Pereira was stumped so she started researching and came across dental dams, she says.  

She says she noticed dams were hard to use because they wouldn't stay put. 

It gave Pereira the idea to start Intensas NZ with her business partner Angelina Leal in 2022. 

Intensas NZ is a start-up company that is developing grip devices to hold dental dams in place over a vulva or anus. 

Intensas’ grip devices will hold dental dams in place.
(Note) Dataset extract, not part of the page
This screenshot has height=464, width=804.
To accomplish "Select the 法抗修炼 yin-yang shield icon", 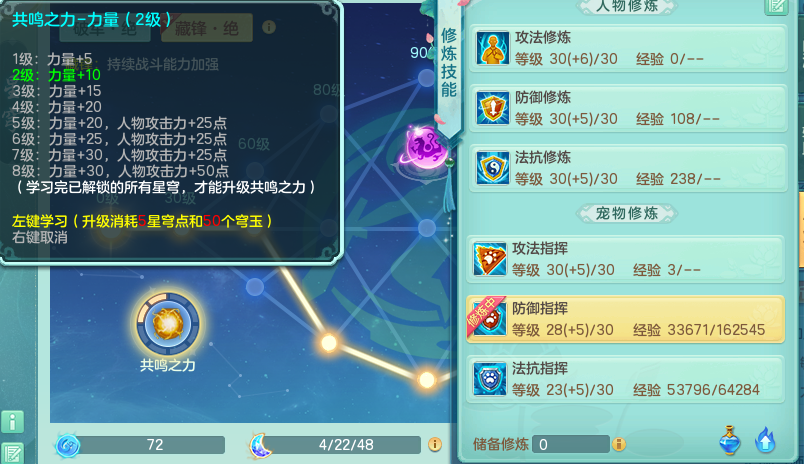I will pos(492,168).
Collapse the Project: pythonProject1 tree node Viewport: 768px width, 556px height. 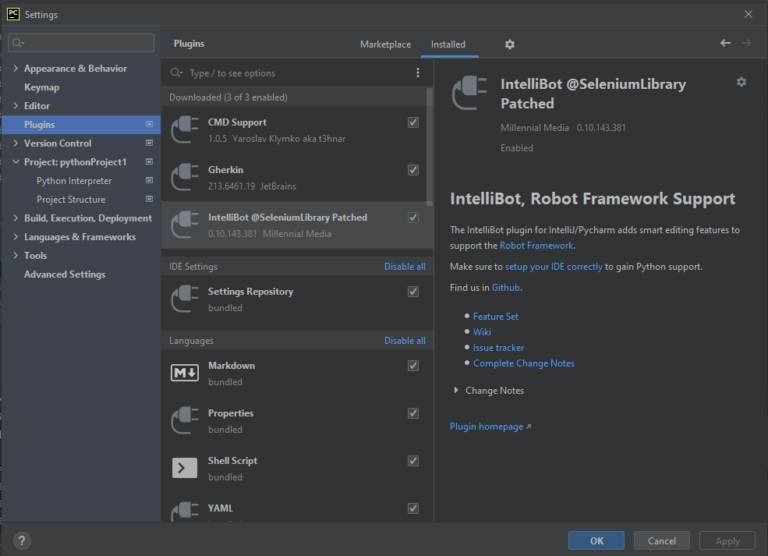point(16,162)
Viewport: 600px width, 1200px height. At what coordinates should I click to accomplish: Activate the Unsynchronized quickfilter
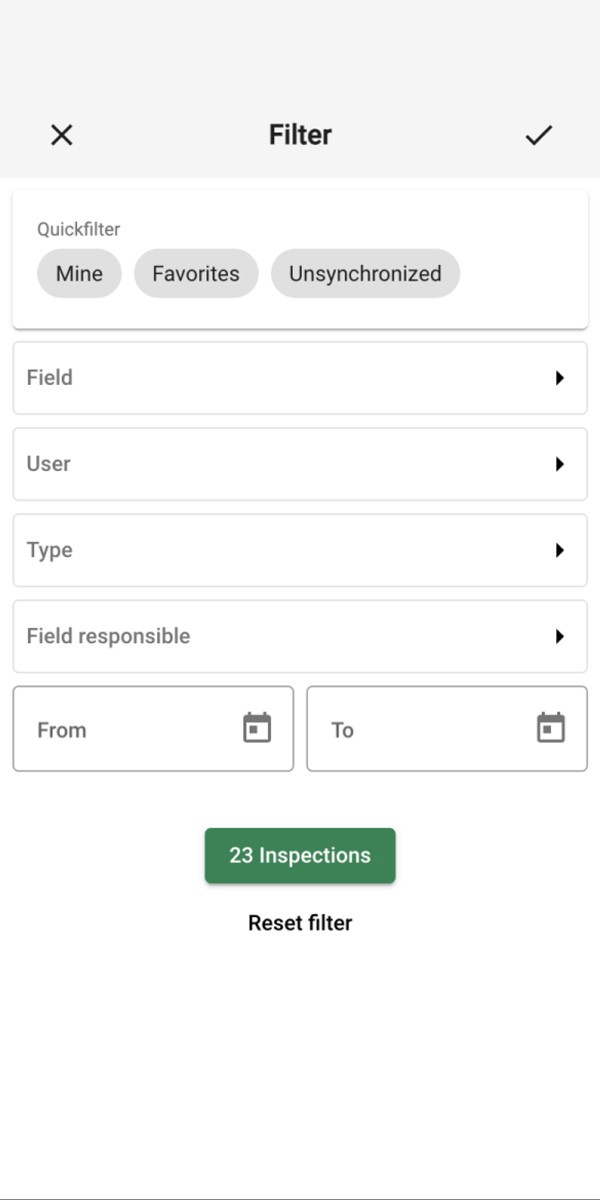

Photos: supplied.

The devices look like harnesses that you wear over your hips and you can attach a dam to them using their in-built clips. 

The clips help the dental dam stay in place - the less a dental dam moves around, the less likely someone is to have direct contact with bare skin. 

The grip devices also look “sexy” and allow for hand-free sex, she says. 

Intensas’ grip devices are patented and prototypes are currently being tested with sex workers. 

Pereira aims to have the products ready for purchase on Intensas’ website by the end of the year. 

Angelina Leal (left) and Jessica Pereira (right) at a Aotearoa New Zealand Sex Workers’ Collective conference. Photo: supplied. 

Pereira is now working on designing a new kind of dam which will allow for penetration. 

Dental dams were originally designed as a medical device to help dentists operate on a patient’s mouth. 

But Pereira says the dams we use for sex should be made with sex in mind, not dental work.

Her ultimate goal is for people to have access to dams that can protect them during oral and penetrative sex. 

That way, people can take full control of their own protection and will not need to depend on others, she says. 

Until then, grab a condom and a pair of scissors — it’s time to get crafty.